> [Task to complete] Every entry is to be returned verbatim.

(Collected data)
-- Opening Marker --

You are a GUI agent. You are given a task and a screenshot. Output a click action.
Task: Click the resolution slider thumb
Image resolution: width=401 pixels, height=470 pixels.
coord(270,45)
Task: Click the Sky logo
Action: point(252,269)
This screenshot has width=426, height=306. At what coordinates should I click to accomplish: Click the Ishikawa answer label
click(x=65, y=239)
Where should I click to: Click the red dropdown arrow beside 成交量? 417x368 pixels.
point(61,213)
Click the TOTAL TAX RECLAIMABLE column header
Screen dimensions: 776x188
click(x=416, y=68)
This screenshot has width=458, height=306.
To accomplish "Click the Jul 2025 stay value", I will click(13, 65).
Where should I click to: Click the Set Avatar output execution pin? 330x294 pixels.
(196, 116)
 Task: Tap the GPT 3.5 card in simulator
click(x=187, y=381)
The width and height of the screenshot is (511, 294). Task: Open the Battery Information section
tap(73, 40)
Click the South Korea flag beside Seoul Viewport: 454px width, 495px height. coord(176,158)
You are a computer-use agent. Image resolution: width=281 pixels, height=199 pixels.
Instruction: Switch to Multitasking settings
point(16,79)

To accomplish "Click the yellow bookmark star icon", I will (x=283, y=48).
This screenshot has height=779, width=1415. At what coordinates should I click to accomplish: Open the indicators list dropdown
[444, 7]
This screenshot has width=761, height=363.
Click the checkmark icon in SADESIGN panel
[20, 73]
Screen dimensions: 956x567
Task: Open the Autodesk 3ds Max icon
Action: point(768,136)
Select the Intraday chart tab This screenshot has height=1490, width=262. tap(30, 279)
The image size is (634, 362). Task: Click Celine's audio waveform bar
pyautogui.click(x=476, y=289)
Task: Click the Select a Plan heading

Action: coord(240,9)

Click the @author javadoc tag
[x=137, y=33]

-- Closing Marker --

> [The answer]
You are a GUI agent. You are given a task and a screenshot. Output a click action.
Task: Click the resolution slider thumb
Image resolution: width=401 pixels, height=470 pixels.
coord(270,45)
Task: Click the Sky logo
Action: point(252,269)
This screenshot has width=426, height=306. At what coordinates should I click to accomplish: Click the Ishikawa answer label
click(x=65, y=239)
Where should I click to: Click the red dropdown arrow beside 成交量? 417x368 pixels.
point(61,213)
Click the TOTAL TAX RECLAIMABLE column header
Screen dimensions: 776x188
click(x=416, y=68)
This screenshot has width=458, height=306.
To accomplish "Click the Jul 2025 stay value", I will click(13, 65).
Where should I click to: Click the Set Avatar output execution pin? 330x294 pixels.
(196, 116)
 Task: Tap the GPT 3.5 card in simulator
click(x=187, y=381)
The width and height of the screenshot is (511, 294). Task: Open the Battery Information section
tap(73, 40)
Click the South Korea flag beside Seoul Viewport: 454px width, 495px height. coord(176,158)
You are a computer-use agent. Image resolution: width=281 pixels, height=199 pixels.
Instruction: Switch to Multitasking settings
point(16,79)

To accomplish "Click the yellow bookmark star icon", I will (x=283, y=48).
This screenshot has height=779, width=1415. At what coordinates should I click to accomplish: Open the indicators list dropdown
[444, 7]
This screenshot has width=761, height=363.
Click the checkmark icon in SADESIGN panel
[20, 73]
Screen dimensions: 956x567
Task: Open the Autodesk 3ds Max icon
Action: point(768,136)
Select the Intraday chart tab This screenshot has height=1490, width=262. tap(30, 279)
The image size is (634, 362). Task: Click Celine's audio waveform bar
pyautogui.click(x=476, y=289)
Task: Click the Select a Plan heading

Action: coord(240,9)

Click the @author javadoc tag
[x=137, y=33]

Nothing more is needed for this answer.